Time Duration > Total Time 30 [s] and Time Steps as 4*0.25, 2*0.5, 2*1.0, 13*2.0 [s] Set the initial time to 0 [s]

Modifying the Boundary Conditions

The only boundary condition which needs altering is the Vent boundary condition. In the steady- state calculation, this boundary had a small amount of air flowing through it. In the transient calculation, more air passes through the vent and there is a time-dependent concentration of smoke in the air. This is initially zero but builds up to a larger value. The smoke concentration will be specified using the CFX Expression Language.

Modify the Vent inlet boundary condition as

Mass and Momentum > Normal Speed 0.2 [m s^-1]

You need to create an expression for smoke concentration. The concentration is zero for time t=0 and builds up to a maximum of 1 kg m^-3.

Create new expressions: TimeConstant = 3 [s], FinalConcentration =1 [kg m^-3] and ExpFunction = FinalConcentration*abs(1-exp(-t/TimeConstant))

Next you will visualize how the expressions have scheduled the concentration of smoke issued from the vent.

In the next step, apply the expression ExpFunction to the additional variable smoke as it applies to the boundary Vent.

Initialization Values

The steady state solution that you have finished calculating is used to supply the initial values to the ANSYS CFX-Solver.

Modifying the Solver Control

Set Convergence Control > Max. Coeff. Loops to 3.

Output Control

To allow results to be viewed at different timesteps, it is necessary to create transient results files at specified times. The transient results files do not have to contain all solution data. In this step, you will create minimal transient results files.
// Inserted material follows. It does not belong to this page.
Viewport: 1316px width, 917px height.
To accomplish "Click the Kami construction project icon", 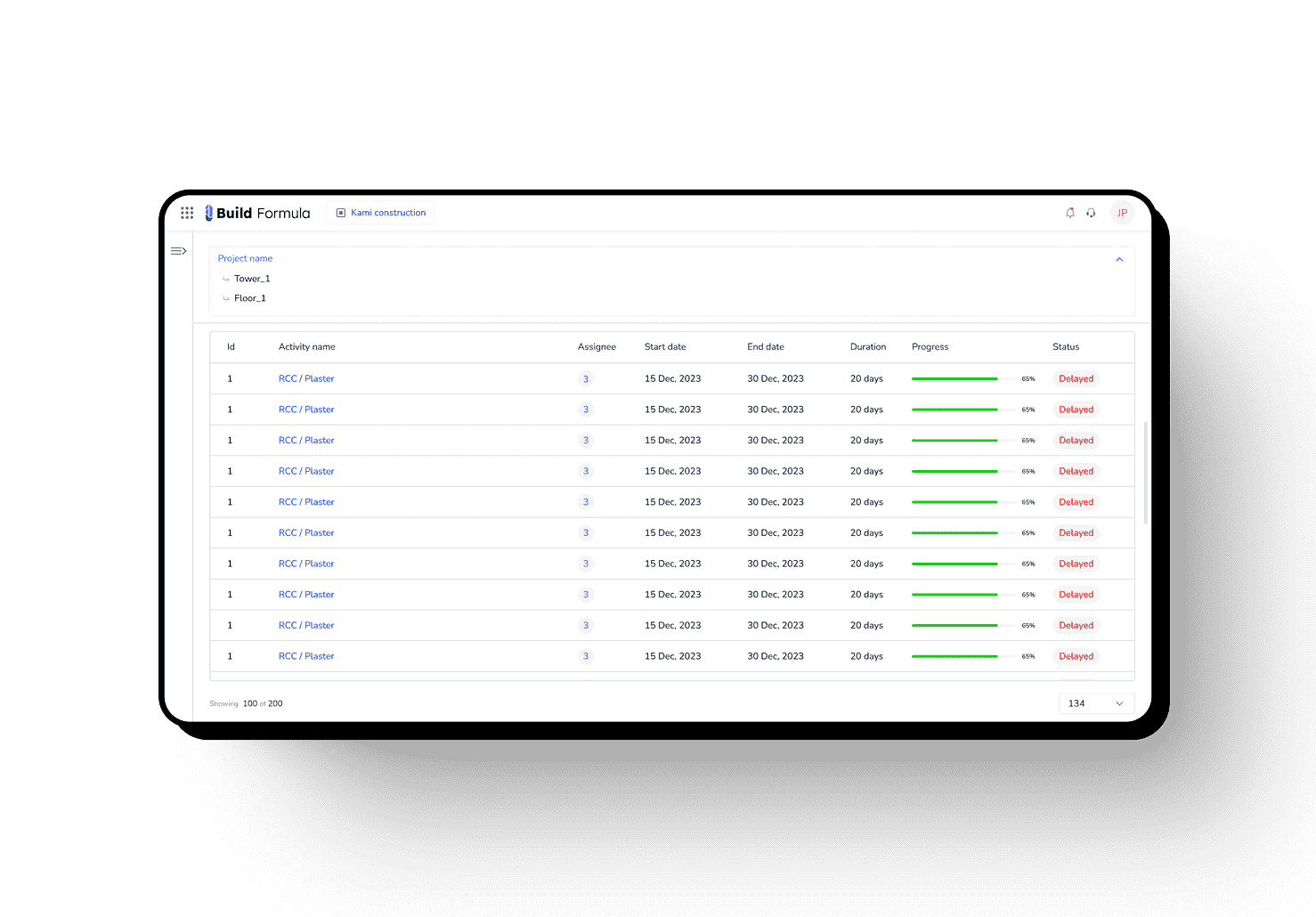I will 341,213.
To Create Minimal Transient Results Files

1. From the main menu, select Insert > Solver > Output Control.
2. Click the Trn Results tab.
3. Click Add new item and then click OK to accept the default name for the object.
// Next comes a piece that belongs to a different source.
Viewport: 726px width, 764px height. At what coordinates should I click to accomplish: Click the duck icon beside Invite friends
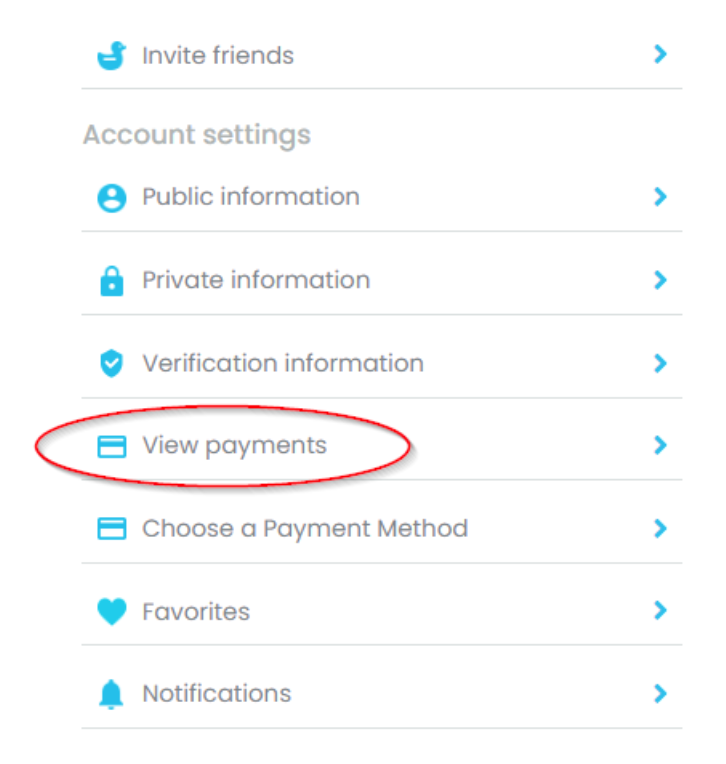click(x=112, y=56)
This creates a new transient results object. Each object can result in the production of many transient results files.

Set the pressure, velocity, and smoke with output frequency 1, 2, and 3 sec to Transient Results 1. Now create a second item with the default name Transient Results 2 and set pressure, velocity and smoke with time interval 4 sec.

A transient results file will be produced every 4 s (including 0 s) and at 1 s, 2 s and 3 s. The files will contain no mesh and data for only the three selected variables. This reduces the size of the minimal results files. A full results file is always written at the end of the run.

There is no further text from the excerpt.